▶ THE PROBLEM: An exact reproduction of all the entries below is required.

##############################

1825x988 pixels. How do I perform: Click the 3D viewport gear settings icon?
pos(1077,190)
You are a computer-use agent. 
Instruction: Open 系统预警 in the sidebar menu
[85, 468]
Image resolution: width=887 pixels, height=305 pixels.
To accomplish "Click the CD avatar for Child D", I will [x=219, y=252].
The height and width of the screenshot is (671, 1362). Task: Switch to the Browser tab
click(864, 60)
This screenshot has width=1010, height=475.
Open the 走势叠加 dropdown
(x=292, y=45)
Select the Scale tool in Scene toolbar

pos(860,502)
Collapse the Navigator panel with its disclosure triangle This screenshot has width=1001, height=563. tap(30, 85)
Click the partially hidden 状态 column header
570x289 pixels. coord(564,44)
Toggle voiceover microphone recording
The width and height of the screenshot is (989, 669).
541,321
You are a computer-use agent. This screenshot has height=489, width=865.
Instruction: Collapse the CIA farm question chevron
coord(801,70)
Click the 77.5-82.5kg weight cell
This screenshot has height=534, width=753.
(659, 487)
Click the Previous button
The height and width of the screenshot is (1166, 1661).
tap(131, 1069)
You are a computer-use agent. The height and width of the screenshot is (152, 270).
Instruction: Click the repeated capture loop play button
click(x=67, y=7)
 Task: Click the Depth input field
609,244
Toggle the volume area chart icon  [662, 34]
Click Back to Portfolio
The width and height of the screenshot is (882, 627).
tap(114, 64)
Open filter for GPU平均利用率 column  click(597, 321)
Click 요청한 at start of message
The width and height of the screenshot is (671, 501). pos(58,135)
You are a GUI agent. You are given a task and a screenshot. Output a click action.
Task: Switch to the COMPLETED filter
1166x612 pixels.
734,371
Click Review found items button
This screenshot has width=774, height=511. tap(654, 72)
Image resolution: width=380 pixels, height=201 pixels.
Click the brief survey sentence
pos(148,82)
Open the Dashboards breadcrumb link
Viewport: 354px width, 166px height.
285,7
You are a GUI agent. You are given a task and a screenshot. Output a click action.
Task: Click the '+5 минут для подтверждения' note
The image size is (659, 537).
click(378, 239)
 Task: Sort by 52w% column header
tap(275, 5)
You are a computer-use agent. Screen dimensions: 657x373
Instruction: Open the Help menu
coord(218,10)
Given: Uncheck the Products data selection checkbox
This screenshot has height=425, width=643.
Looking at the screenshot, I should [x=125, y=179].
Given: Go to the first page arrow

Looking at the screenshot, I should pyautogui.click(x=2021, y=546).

##############################

▶ PROBLEM SOLUTION:
1825x988 pixels. How do I perform: Click the 3D viewport gear settings icon?
pos(1077,190)
You are a computer-use agent. 
Instruction: Open 系统预警 in the sidebar menu
[85, 468]
Image resolution: width=887 pixels, height=305 pixels.
To accomplish "Click the CD avatar for Child D", I will [x=219, y=252].
The height and width of the screenshot is (671, 1362). Task: Switch to the Browser tab
click(864, 60)
This screenshot has width=1010, height=475.
Open the 走势叠加 dropdown
(x=292, y=45)
Select the Scale tool in Scene toolbar

pos(860,502)
Collapse the Navigator panel with its disclosure triangle This screenshot has width=1001, height=563. tap(30, 85)
Click the partially hidden 状态 column header
570x289 pixels. coord(564,44)
Toggle voiceover microphone recording
The width and height of the screenshot is (989, 669).
541,321
You are a computer-use agent. This screenshot has height=489, width=865.
Instruction: Collapse the CIA farm question chevron
coord(801,70)
Click the 77.5-82.5kg weight cell
This screenshot has height=534, width=753.
(659, 487)
Click the Previous button
The height and width of the screenshot is (1166, 1661).
tap(131, 1069)
You are a computer-use agent. The height and width of the screenshot is (152, 270).
Instruction: Click the repeated capture loop play button
click(x=67, y=7)
 Task: Click the Depth input field
609,244
Toggle the volume area chart icon  [662, 34]
Click Back to Portfolio
The width and height of the screenshot is (882, 627).
tap(114, 64)
Open filter for GPU平均利用率 column  click(597, 321)
Click 요청한 at start of message
The width and height of the screenshot is (671, 501). pos(58,135)
You are a GUI agent. You are given a task and a screenshot. Output a click action.
Task: Switch to the COMPLETED filter
1166x612 pixels.
734,371
Click Review found items button
This screenshot has width=774, height=511. tap(654, 72)
Image resolution: width=380 pixels, height=201 pixels.
Click the brief survey sentence
pos(148,82)
Open the Dashboards breadcrumb link
Viewport: 354px width, 166px height.
285,7
You are a GUI agent. You are given a task and a screenshot. Output a click action.
Task: Click the '+5 минут для подтверждения' note
The image size is (659, 537).
click(378, 239)
 Task: Sort by 52w% column header
tap(275, 5)
You are a computer-use agent. Screen dimensions: 657x373
Instruction: Open the Help menu
coord(218,10)
Given: Uncheck the Products data selection checkbox
This screenshot has height=425, width=643.
Looking at the screenshot, I should [x=125, y=179].
Given: Go to the first page arrow

Looking at the screenshot, I should pyautogui.click(x=2021, y=546).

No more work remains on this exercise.